[Collected data entries]
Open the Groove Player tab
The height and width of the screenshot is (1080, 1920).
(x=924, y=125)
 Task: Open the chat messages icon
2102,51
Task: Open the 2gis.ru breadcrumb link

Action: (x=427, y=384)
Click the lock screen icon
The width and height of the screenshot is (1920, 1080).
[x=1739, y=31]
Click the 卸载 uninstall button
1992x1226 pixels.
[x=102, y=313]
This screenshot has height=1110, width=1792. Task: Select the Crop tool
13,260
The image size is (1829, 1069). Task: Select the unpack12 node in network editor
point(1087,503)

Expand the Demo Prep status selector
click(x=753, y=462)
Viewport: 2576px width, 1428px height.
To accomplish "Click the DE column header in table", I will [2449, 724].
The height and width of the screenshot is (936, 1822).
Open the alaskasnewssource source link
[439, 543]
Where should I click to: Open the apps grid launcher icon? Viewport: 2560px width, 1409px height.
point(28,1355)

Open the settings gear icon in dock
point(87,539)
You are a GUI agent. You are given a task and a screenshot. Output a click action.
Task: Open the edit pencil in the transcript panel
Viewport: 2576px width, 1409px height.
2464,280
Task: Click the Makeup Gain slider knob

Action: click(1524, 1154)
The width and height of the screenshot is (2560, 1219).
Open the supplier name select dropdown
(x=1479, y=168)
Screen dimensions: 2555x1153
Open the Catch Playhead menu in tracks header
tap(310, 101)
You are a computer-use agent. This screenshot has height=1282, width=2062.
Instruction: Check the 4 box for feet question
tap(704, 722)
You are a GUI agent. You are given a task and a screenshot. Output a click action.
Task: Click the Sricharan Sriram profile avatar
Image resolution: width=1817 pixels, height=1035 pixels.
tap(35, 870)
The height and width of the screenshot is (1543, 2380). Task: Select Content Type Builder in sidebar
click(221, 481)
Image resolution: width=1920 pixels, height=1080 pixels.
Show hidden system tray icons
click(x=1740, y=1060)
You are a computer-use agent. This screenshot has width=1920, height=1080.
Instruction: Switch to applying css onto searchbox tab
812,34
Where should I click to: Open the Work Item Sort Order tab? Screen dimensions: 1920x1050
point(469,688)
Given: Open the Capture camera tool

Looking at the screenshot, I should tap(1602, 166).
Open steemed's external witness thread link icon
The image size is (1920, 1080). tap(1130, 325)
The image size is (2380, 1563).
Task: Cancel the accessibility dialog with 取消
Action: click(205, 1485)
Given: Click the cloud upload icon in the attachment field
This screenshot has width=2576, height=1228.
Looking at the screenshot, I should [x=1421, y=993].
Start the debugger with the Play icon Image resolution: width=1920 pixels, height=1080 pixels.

§ Directions for this task
Using the records above, find and show each line with the string "computer".

§ Task solution
You are a computer-use agent. This screenshot has height=1282, width=2062.
You are a computer-use agent. This screenshot has width=1920, height=1080.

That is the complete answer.